Lending Tree found that Black Americans make up an average of more than 15% of residents in the metros featured in LendingTree’s study, but they own just 10% of owner-occupied homes. With a few exceptions, Black residents tend to own the fewest number of homes relative to their overall population in metros with larger overall Black populations.
The study found that Portland, Ore. is home to the largest percentage of Black homeowners relative to the market's total population.
"In Portland, residents who identify as Black own only 1.8% of the owner-occupied homes in the area, but they make up 2.84% of the city’s population, resulting in a disparity of 1.04%," according to the report.
On the other end of the spectrum, Memphis, Tennessee has the smallest percentage of Black homeowners relative to the city's overall population.
In Memphis, Black residents comprise 47.07% of the total population and are the largest racial group in the area, according to Census Bureau data. However, according to LendingTree, they own only 35.11% of occupied housing units in the area, resulting in a disparity of nearly 12%.

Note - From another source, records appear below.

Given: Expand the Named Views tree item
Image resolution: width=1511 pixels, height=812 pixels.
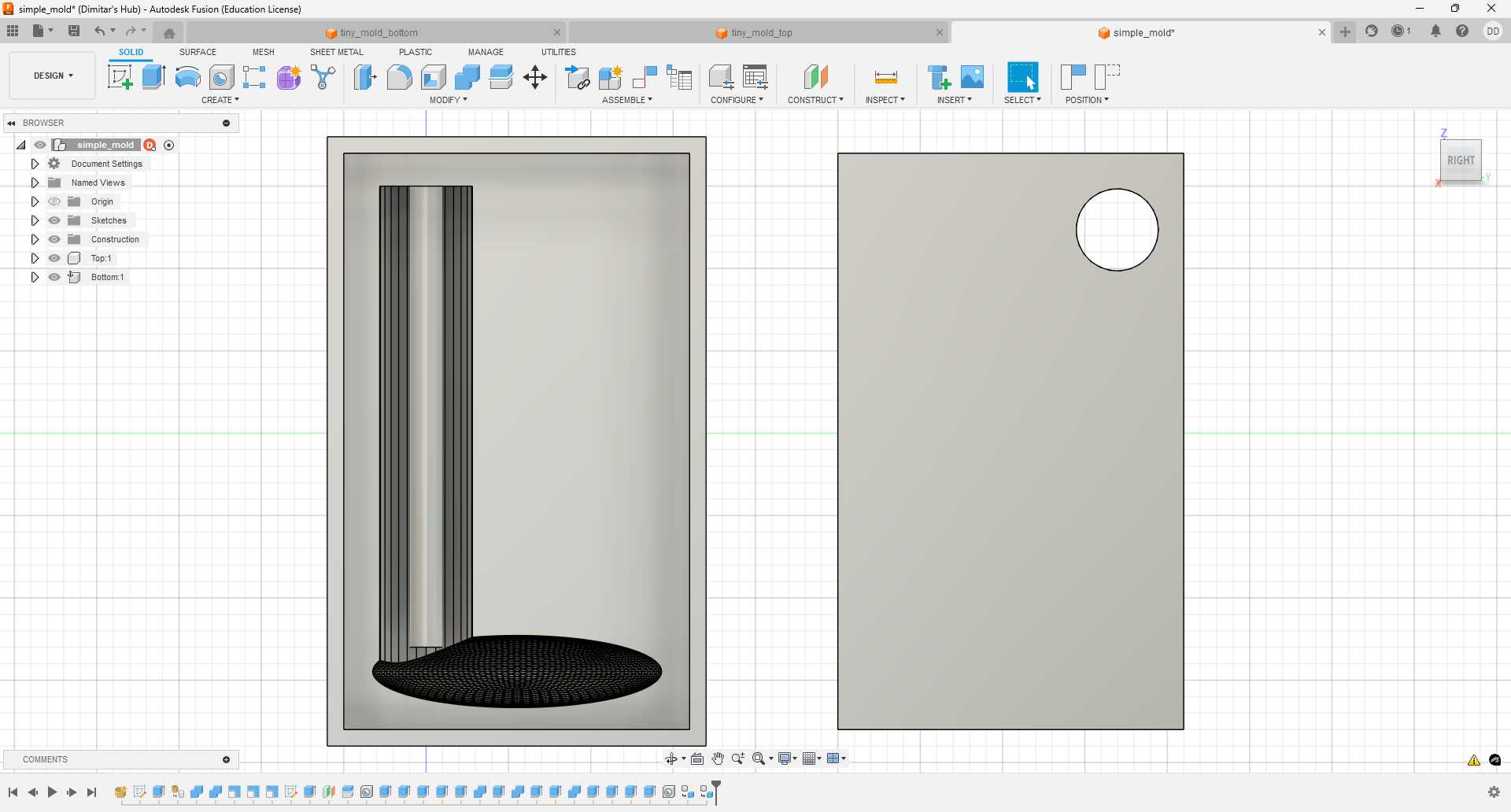Looking at the screenshot, I should click(35, 182).
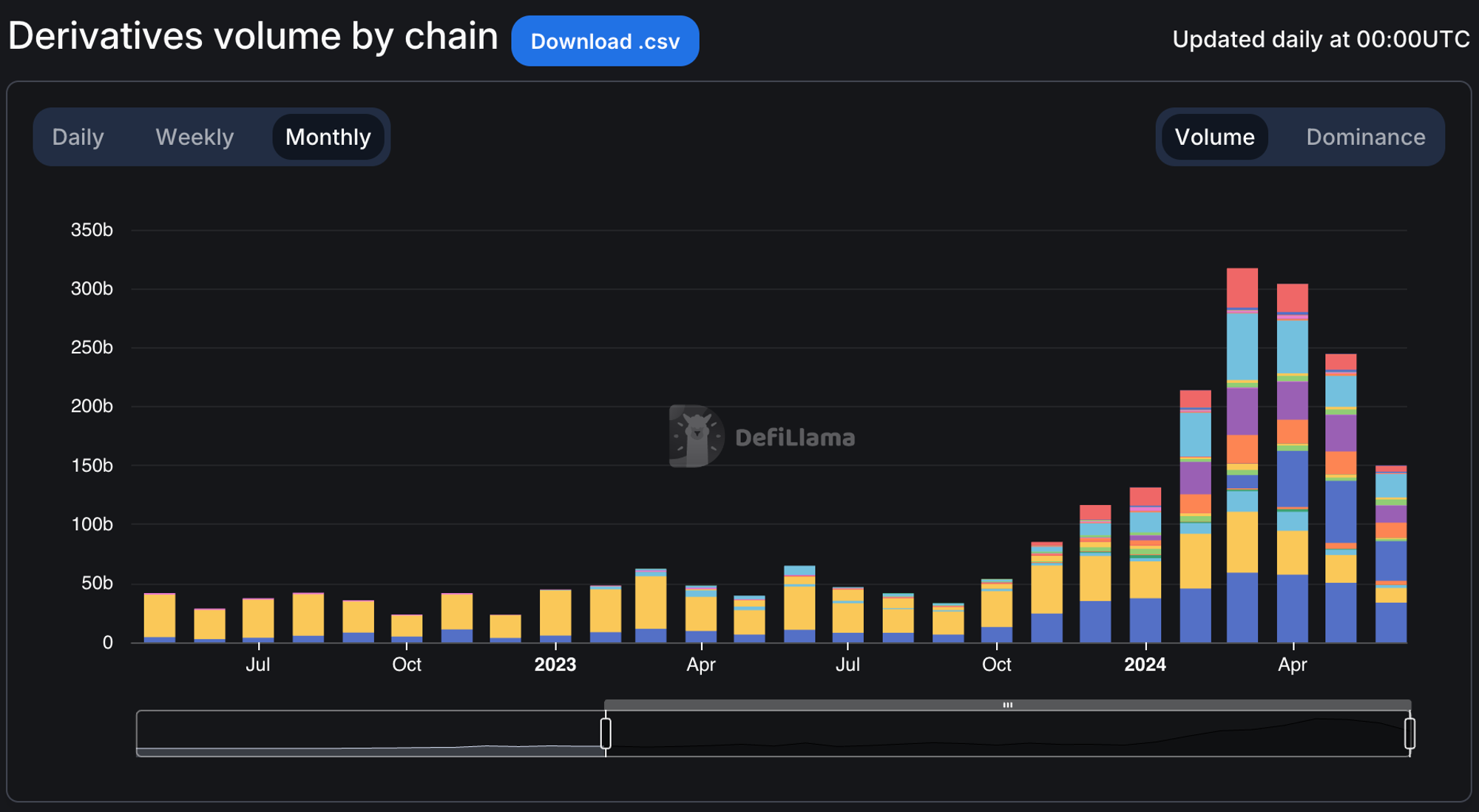Show the Volume chart view
Image resolution: width=1479 pixels, height=812 pixels.
1214,137
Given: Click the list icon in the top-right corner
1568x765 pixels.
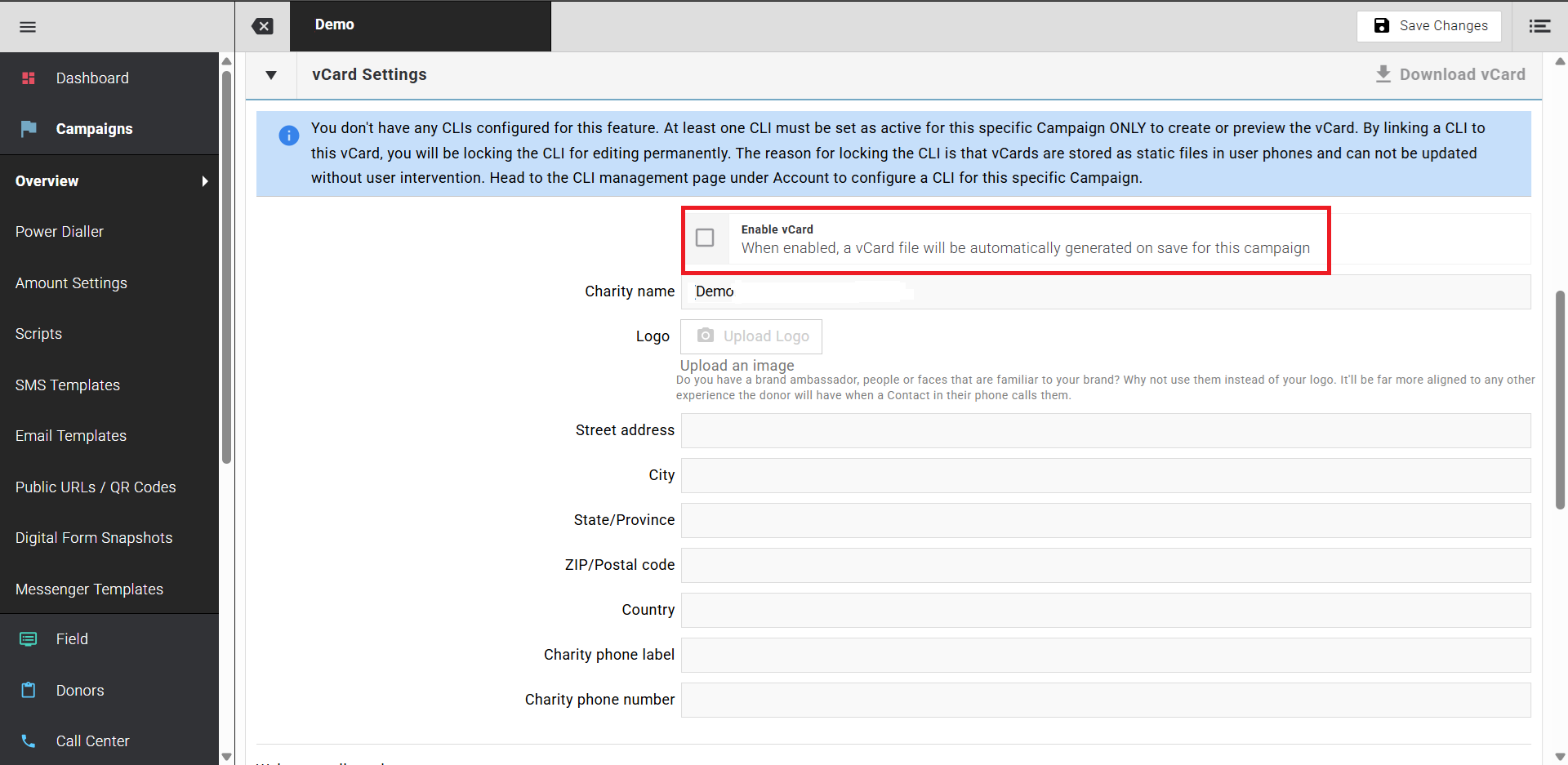Looking at the screenshot, I should [x=1539, y=26].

What is the cause of this situation? Black Americans reportedly, on a large scale, earn lower incomes, and generally have less household wealth than Americans from other racial groups, according to government data.
"They also have greater difficulty accessing credit even when their incomes are the same as applicants of different races, and are more likely to be denied a mortgage," Kapfidze reported. "Furthermore, the legacies of historical policies meant to disenfranchise Black homebuyers, like 'redlining', also contribute to the disproportionately low homeownership rates among Black Americans today."